Les interdictions totales ne fonctionnent pas, et les DSI qui ont essayé le savent. Environ la moitié des salariés qui ont accès à des outils d’IA personnels continuent à les utiliser dans un contexte professionnel après une interdiction formelle, selon plusieurs études sur les pratiques numériques en entreprise. La pression des délais est plus forte que la politique de sécurité informée en session de formation annuelle. Les gens trouvent des contournements, ou simplement ignorent les règles dont ils n’ont pas vu les conséquences s’appliquer concrètement.
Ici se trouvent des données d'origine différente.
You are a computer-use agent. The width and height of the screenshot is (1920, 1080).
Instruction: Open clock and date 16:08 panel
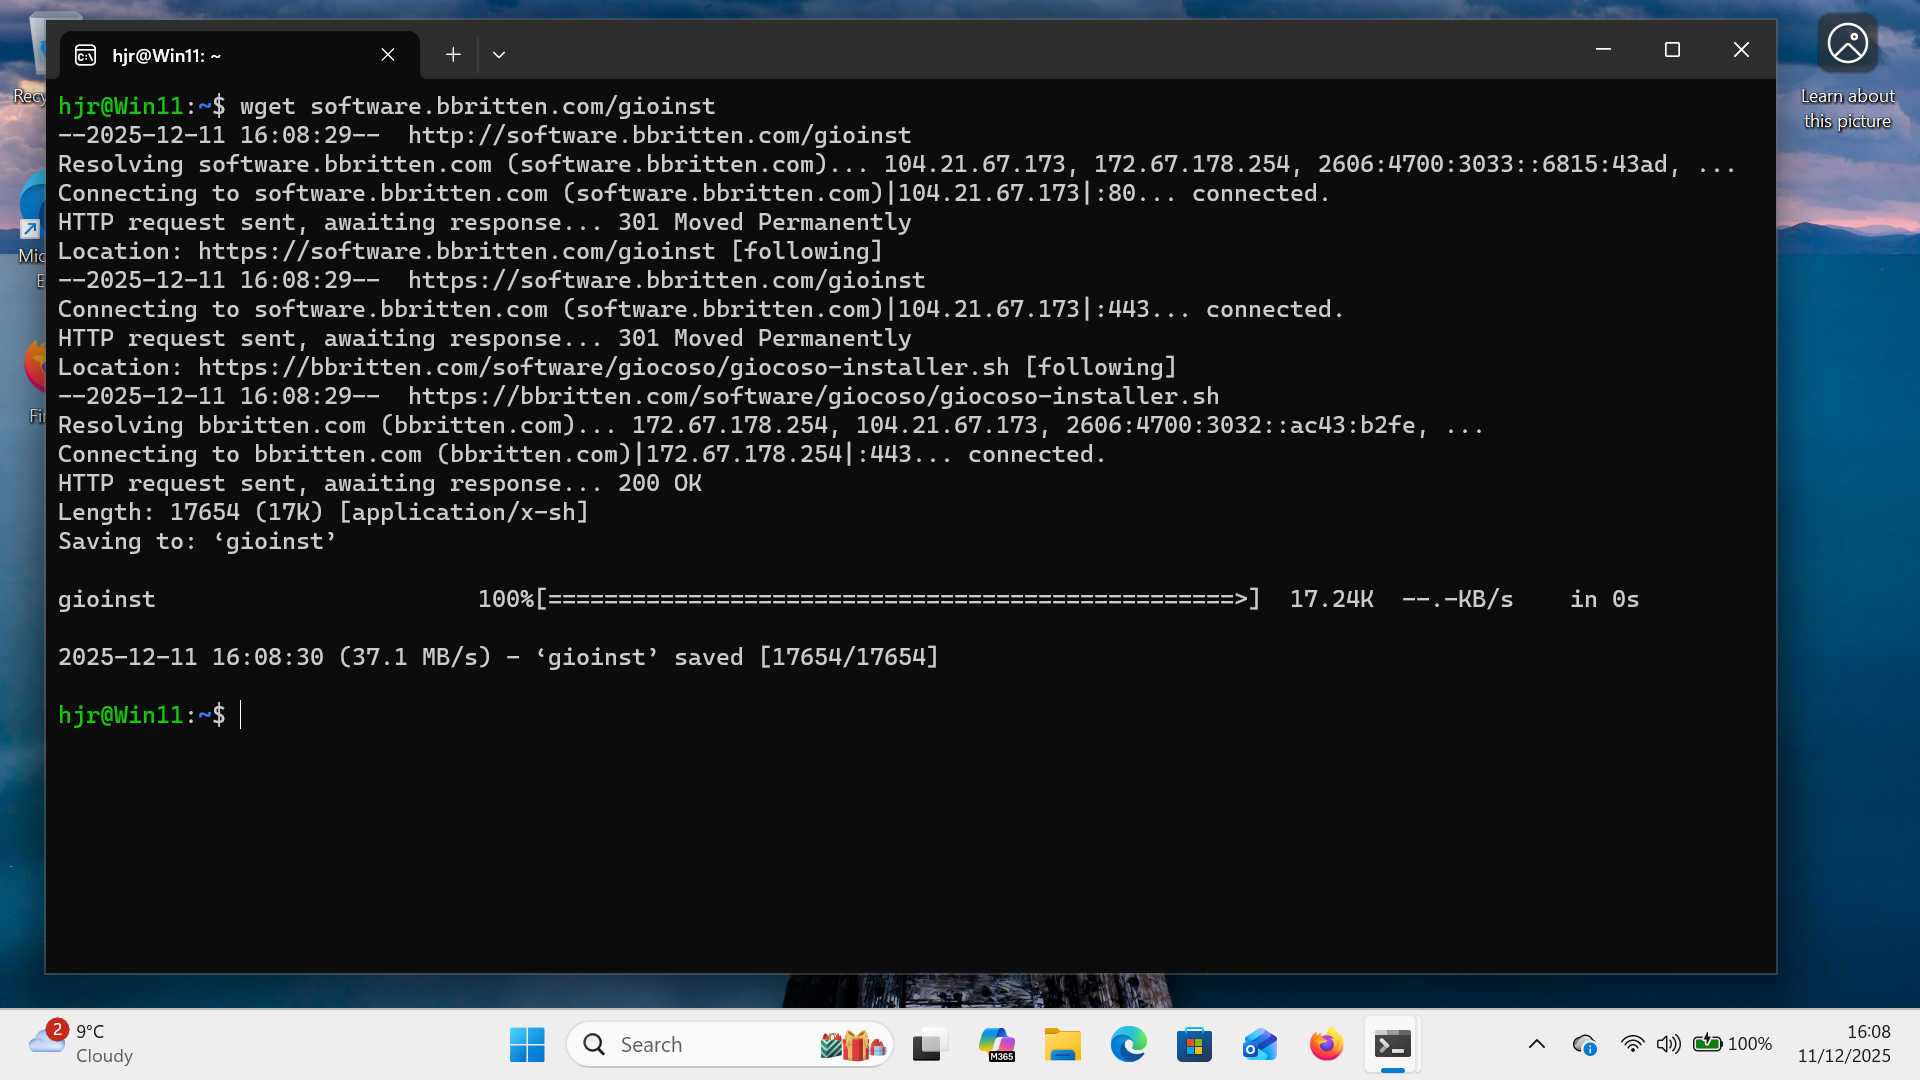pyautogui.click(x=1843, y=1044)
La réponse qui émerge dans les entreprises les plus avancées sur ce sujet — et qui prend du temps à se déployer parce qu’elle demande des investissements et un changement de posture — consiste à fournir des alternatives acceptables plutôt qu’à interdire sans offrir de substitut. Des outils comme Microsoft Copilot Enterprise ou les versions business de Claude et ChatGPT traitent les données dans des environnements contractuellement isolés, sans que les inputs des utilisateurs ne soient utilisés pour entraîner les modèles. Ils coûtent plus cher qu’un compte gratuit. Ils sont moins flexibles sur certains aspects. Mais ils permettent à une DSI de garder la main sur ce qui se passe, et à un salarié de travailler sans avoir le sentiment de devoir cacher ses outils à ses responsables.
Le vrai problème du Shadow AI n’est pas technologique. C’est un problème d’organisation, de confiance et de vitesse d’adaptation institutionnelle. Les outils évoluent plus vite que les politiques qui les encadrent, et les salariés ne vont pas attendre que les comités de conformité aient statué pour utiliser ce qui leur permet de livrer leur travail dans les temps.